1. Ação de obrigação de fazer para custeio de medicamento pela operadora de plano de saúde.
2. A mera referência à existência de omissão no acórdão recorrido, sem demonstrar, concretamente, o ponto omitido, sobre o qual deveria ter se pronunciado o Tribunal de origem, e sem evidenciar a efetiva relevância da questão para a resolução da controvérsia, não é apta a anulação do acórdão por negativa de prestação jurisdicional (súm. 284/STF).
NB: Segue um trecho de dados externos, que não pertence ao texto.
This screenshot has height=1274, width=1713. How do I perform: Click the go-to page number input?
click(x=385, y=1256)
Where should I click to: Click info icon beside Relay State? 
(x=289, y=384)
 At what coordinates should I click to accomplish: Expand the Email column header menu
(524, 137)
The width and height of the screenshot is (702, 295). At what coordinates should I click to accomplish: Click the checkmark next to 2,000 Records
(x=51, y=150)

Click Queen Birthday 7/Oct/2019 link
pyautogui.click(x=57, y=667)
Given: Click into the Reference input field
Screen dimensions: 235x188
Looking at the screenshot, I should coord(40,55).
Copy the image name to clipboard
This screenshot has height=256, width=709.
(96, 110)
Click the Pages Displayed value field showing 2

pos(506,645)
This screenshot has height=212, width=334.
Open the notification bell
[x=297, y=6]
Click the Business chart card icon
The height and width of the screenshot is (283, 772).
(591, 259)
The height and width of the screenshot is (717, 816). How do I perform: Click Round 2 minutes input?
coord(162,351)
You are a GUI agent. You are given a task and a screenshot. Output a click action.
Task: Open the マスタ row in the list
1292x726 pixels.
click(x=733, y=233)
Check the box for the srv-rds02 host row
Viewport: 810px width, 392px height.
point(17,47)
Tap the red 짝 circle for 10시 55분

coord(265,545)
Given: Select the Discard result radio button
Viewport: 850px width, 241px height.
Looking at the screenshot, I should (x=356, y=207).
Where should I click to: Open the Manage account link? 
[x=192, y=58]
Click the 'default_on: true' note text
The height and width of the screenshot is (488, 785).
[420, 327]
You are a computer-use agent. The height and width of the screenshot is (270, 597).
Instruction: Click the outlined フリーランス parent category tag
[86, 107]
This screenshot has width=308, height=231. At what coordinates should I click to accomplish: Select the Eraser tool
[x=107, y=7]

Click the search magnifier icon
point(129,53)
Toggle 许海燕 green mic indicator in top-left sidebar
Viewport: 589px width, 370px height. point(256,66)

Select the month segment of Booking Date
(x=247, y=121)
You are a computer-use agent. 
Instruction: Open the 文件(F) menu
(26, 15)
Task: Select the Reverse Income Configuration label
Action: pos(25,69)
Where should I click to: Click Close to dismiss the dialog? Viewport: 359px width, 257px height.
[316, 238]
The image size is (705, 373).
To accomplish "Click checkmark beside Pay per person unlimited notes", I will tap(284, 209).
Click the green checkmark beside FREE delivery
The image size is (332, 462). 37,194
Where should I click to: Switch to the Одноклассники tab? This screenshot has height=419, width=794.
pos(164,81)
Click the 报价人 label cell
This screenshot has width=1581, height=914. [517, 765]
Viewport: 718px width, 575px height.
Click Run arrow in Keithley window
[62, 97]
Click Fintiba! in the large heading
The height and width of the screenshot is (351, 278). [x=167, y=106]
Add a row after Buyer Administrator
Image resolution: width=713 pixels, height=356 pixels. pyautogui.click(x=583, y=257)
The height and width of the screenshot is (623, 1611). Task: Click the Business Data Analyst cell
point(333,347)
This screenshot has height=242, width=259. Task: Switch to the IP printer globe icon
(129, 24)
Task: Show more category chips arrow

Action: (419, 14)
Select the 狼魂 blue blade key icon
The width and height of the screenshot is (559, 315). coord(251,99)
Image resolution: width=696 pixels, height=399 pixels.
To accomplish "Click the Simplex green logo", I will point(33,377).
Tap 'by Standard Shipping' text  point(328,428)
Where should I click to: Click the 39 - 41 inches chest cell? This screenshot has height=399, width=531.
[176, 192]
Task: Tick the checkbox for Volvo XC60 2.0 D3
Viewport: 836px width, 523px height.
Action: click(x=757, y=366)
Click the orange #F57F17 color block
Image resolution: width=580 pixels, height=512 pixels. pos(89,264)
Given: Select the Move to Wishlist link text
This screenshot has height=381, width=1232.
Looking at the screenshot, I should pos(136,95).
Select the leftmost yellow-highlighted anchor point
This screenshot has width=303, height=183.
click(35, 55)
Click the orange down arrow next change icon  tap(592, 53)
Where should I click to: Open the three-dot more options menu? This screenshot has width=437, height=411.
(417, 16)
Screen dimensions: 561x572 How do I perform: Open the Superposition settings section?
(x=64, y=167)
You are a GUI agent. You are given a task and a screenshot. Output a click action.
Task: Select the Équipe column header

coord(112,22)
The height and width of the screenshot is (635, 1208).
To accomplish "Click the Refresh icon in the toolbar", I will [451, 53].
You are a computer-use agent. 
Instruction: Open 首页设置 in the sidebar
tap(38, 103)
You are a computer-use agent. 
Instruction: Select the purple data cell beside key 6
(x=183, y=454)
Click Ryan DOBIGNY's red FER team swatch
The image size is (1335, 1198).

3. A Segunda Seção do STJ, no julgamento do REsp 1.712.163/SP (julgado em 08/11/2018, DJe de 26/11/2018) pela sistemática dos recursos repetitivos, consolidou o entendimento de que: (I) é legítima a recusa da operadora de plano de saúde em custear medicamento importado, não nacionalizado, sem o devido registro pela ANVISA, em atenção ao disposto no art. 10, V, da Lei nº 9.656/98, sob pena de afronta aos arts. 66 da Lei nº 6.360/76 e 10, V, da Lei nº 6.437/76; e (II) após o registro pela ANVISA, a operadora de plano de saúde não pode recusar o custeio do tratamento com o fármaco indicado pelo médico responsável pelo beneficiário.
Incidência da súm. 568/STJ.
4. Hipótese em que, assim como no precedente (tema 990), impôs-se para a operadora a obrigação de custear o medicamento a partir do registro na Anvisa, que se deu no curso do processo, após a concessão da antecipação de tutela.
5. Agravo interno no recurso especial conhecido e desprovido.